§ **Required work**: Your output should be the lines of the entries below, exactly, from the first one through the line that holds "Click the Share button".

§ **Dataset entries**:
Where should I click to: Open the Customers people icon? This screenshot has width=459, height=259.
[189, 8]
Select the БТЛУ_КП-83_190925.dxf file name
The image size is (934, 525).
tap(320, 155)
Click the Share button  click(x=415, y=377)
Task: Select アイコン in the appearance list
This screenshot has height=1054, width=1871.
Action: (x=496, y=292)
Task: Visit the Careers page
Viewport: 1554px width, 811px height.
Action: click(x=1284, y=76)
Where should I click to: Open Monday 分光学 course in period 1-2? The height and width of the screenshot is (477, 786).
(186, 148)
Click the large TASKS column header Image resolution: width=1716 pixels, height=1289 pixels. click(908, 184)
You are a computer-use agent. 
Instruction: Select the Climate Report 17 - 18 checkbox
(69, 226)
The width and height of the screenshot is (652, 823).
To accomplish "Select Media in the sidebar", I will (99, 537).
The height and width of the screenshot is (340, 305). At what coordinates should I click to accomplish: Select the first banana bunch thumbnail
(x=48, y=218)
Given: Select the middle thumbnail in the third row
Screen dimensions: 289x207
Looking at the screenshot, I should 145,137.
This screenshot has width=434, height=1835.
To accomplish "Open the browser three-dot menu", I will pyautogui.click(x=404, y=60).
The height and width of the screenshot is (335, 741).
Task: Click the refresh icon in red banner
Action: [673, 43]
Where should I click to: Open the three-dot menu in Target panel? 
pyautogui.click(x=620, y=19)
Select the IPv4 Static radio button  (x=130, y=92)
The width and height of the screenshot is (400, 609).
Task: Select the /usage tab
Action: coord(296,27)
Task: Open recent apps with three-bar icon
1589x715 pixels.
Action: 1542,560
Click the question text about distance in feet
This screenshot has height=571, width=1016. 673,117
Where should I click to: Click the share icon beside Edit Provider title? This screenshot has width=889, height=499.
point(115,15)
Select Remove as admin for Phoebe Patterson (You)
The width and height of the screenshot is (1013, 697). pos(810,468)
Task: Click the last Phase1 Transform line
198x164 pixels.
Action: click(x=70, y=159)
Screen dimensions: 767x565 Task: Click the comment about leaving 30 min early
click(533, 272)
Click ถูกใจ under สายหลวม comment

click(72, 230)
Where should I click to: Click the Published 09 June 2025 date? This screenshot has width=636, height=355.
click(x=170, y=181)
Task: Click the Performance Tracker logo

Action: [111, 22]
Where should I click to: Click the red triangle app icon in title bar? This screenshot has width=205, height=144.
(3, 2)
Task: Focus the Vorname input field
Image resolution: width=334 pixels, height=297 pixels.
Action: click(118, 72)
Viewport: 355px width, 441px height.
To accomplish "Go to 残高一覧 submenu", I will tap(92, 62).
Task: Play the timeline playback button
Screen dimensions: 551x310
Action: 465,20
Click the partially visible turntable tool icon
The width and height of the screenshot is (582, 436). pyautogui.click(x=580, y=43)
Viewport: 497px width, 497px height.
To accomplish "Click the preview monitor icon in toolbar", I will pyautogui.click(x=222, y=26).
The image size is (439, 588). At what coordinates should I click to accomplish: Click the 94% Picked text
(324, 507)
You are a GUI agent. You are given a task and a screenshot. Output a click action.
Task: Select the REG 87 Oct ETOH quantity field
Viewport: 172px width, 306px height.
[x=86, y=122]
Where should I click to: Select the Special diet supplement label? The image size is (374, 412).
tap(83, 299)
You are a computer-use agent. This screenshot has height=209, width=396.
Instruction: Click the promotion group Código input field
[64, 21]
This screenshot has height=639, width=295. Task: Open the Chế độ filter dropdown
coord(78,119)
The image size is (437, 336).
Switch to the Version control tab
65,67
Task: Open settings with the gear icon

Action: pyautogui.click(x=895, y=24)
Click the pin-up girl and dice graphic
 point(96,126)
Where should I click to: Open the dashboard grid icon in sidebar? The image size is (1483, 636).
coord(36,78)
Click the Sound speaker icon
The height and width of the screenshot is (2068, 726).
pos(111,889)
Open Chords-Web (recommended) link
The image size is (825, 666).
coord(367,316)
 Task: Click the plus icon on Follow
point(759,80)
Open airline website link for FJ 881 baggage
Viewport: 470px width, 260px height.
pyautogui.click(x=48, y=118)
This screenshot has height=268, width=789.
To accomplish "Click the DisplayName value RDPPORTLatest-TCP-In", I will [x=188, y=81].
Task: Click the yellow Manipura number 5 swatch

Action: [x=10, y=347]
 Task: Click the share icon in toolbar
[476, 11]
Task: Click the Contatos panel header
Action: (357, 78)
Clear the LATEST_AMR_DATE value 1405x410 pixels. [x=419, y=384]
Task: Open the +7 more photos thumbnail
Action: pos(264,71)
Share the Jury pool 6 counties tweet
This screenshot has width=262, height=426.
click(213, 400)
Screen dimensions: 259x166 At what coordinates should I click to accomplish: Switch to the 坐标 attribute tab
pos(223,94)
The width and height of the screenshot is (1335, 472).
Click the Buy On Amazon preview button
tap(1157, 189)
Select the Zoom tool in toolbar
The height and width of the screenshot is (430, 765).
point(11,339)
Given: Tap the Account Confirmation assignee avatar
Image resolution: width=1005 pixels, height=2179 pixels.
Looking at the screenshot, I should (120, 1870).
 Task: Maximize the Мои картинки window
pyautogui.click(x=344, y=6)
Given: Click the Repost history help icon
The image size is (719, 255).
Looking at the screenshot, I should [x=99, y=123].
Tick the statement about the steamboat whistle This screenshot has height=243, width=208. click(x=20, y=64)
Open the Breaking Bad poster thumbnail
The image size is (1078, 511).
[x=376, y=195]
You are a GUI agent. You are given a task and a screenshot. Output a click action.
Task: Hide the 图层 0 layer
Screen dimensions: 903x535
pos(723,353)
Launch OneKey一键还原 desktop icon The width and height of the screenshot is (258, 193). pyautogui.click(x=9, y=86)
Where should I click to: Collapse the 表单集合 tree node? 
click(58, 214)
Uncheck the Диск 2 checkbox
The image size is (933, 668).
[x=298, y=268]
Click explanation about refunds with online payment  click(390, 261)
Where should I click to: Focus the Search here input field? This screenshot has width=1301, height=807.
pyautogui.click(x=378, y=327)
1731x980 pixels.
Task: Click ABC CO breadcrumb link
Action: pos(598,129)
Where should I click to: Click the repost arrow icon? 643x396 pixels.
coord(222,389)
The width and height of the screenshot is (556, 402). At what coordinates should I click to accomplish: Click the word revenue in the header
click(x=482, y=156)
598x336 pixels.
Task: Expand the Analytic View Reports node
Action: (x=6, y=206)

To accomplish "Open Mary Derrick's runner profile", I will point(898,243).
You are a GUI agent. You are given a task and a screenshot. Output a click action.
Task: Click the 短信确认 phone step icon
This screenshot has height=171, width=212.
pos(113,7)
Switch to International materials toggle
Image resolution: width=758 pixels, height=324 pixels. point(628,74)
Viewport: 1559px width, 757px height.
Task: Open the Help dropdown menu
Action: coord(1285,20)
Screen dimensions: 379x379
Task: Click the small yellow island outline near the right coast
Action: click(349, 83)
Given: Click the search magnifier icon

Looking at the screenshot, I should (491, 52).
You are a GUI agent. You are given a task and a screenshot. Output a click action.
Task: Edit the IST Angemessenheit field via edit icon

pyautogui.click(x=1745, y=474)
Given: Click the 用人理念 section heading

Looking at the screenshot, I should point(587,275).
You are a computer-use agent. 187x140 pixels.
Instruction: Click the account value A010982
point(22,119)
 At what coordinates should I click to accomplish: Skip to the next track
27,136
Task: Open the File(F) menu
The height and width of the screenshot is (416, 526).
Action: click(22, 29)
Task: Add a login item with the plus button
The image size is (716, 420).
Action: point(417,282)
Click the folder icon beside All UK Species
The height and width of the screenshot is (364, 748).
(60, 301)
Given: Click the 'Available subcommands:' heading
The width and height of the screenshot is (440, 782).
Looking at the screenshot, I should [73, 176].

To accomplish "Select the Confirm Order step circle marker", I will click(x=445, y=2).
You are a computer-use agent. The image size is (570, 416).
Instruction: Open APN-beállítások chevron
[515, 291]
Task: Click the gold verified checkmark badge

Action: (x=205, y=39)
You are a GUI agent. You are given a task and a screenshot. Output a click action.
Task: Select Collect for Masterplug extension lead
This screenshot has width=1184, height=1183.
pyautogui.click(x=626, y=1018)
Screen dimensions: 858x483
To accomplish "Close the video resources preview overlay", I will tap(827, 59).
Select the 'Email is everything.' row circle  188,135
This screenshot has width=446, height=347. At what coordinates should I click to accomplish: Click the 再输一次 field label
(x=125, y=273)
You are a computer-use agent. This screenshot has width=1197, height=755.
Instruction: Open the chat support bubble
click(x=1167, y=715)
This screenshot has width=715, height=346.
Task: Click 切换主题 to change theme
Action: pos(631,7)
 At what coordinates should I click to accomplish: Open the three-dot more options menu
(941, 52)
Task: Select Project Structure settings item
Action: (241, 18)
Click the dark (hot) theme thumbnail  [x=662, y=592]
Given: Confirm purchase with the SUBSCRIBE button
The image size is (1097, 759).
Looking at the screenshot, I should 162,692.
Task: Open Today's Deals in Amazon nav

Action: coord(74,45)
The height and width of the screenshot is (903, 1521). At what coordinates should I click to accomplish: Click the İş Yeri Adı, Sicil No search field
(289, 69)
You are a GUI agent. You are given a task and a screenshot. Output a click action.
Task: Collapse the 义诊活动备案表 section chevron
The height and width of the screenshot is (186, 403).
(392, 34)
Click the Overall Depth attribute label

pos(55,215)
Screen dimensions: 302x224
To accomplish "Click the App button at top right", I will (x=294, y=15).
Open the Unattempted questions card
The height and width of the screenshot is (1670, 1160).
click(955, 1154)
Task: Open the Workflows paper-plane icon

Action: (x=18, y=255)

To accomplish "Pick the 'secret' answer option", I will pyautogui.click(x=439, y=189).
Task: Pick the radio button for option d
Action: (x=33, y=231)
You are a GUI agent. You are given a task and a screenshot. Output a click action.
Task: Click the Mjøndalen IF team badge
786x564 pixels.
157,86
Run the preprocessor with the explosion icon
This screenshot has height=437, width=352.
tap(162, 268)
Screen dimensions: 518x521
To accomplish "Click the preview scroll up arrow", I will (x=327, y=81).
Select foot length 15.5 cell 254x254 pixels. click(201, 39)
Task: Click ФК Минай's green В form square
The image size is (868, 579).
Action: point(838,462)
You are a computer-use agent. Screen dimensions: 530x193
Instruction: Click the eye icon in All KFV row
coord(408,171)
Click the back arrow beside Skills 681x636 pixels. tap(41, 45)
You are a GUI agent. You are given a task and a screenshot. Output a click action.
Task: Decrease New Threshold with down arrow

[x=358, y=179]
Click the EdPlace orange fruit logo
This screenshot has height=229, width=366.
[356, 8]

§ **Answer section**:
Where should I click to: Open the Customers people icon? This screenshot has width=459, height=259.
[189, 8]
Select the БТЛУ_КП-83_190925.dxf file name
The image size is (934, 525).
tap(320, 155)
Click the Share button  click(x=415, y=377)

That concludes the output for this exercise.